*Available data*
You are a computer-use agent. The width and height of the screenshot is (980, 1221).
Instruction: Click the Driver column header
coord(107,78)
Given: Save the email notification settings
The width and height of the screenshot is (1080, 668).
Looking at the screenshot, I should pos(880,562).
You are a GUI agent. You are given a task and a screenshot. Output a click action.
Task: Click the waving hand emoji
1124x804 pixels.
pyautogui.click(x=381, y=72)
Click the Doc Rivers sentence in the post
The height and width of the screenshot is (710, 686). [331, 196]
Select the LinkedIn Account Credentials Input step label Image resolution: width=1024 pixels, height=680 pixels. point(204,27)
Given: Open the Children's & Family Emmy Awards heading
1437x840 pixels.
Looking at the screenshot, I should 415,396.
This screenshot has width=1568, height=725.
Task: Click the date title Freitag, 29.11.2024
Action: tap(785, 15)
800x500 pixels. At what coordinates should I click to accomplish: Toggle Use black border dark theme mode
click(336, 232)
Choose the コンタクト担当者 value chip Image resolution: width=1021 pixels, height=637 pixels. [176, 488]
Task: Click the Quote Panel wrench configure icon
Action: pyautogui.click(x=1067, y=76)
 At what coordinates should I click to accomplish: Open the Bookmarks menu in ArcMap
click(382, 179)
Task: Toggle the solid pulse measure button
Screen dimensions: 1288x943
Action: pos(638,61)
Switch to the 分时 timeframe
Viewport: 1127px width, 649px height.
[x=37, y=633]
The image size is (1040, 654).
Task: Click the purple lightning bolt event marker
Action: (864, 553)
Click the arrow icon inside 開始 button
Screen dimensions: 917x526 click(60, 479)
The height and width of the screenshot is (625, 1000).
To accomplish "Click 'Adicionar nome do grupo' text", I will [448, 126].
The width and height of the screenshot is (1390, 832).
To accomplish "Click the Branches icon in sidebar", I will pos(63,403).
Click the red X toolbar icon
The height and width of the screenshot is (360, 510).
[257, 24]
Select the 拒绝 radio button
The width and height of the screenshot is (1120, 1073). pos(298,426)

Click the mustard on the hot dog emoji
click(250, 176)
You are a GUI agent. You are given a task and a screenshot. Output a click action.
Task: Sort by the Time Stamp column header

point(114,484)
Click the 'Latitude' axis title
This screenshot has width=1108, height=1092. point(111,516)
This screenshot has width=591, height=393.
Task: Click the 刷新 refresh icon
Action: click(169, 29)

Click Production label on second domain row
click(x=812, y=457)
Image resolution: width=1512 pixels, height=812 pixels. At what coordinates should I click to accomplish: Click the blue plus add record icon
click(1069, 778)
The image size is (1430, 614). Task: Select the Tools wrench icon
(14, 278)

*What you will do*
Output the data above in full and exactly.

*Result*
You are a computer-use agent. The width and height of the screenshot is (980, 1221).
Instruction: Click the Driver column header
coord(107,78)
Given: Save the email notification settings
The width and height of the screenshot is (1080, 668).
Looking at the screenshot, I should pos(880,562).
You are a GUI agent. You are given a task and a screenshot. Output a click action.
Task: Click the waving hand emoji
1124x804 pixels.
pyautogui.click(x=381, y=72)
Click the Doc Rivers sentence in the post
The height and width of the screenshot is (710, 686). [331, 196]
Select the LinkedIn Account Credentials Input step label Image resolution: width=1024 pixels, height=680 pixels. point(204,27)
Given: Open the Children's & Family Emmy Awards heading
1437x840 pixels.
Looking at the screenshot, I should 415,396.
This screenshot has width=1568, height=725.
Task: Click the date title Freitag, 29.11.2024
Action: tap(785, 15)
800x500 pixels. At what coordinates should I click to accomplish: Toggle Use black border dark theme mode
click(336, 232)
Choose the コンタクト担当者 value chip Image resolution: width=1021 pixels, height=637 pixels. [176, 488]
Task: Click the Quote Panel wrench configure icon
Action: pyautogui.click(x=1067, y=76)
 At what coordinates should I click to accomplish: Open the Bookmarks menu in ArcMap
click(382, 179)
Task: Toggle the solid pulse measure button
Screen dimensions: 1288x943
Action: pos(638,61)
Switch to the 分时 timeframe
Viewport: 1127px width, 649px height.
[x=37, y=633]
The image size is (1040, 654).
Task: Click the purple lightning bolt event marker
Action: (864, 553)
Click the arrow icon inside 開始 button
Screen dimensions: 917x526 click(60, 479)
The height and width of the screenshot is (625, 1000).
To accomplish "Click 'Adicionar nome do grupo' text", I will [448, 126].
The width and height of the screenshot is (1390, 832).
To accomplish "Click the Branches icon in sidebar", I will pos(63,403).
Click the red X toolbar icon
The height and width of the screenshot is (360, 510).
[257, 24]
Select the 拒绝 radio button
The width and height of the screenshot is (1120, 1073). pos(298,426)

Click the mustard on the hot dog emoji
click(250, 176)
You are a GUI agent. You are given a task and a screenshot. Output a click action.
Task: Sort by the Time Stamp column header

point(114,484)
Click the 'Latitude' axis title
This screenshot has width=1108, height=1092. point(111,516)
This screenshot has width=591, height=393.
Task: Click the 刷新 refresh icon
Action: click(169, 29)

Click Production label on second domain row
click(x=812, y=457)
Image resolution: width=1512 pixels, height=812 pixels. At what coordinates should I click to accomplish: Click the blue plus add record icon
click(1069, 778)
The image size is (1430, 614). Task: Select the Tools wrench icon
(14, 278)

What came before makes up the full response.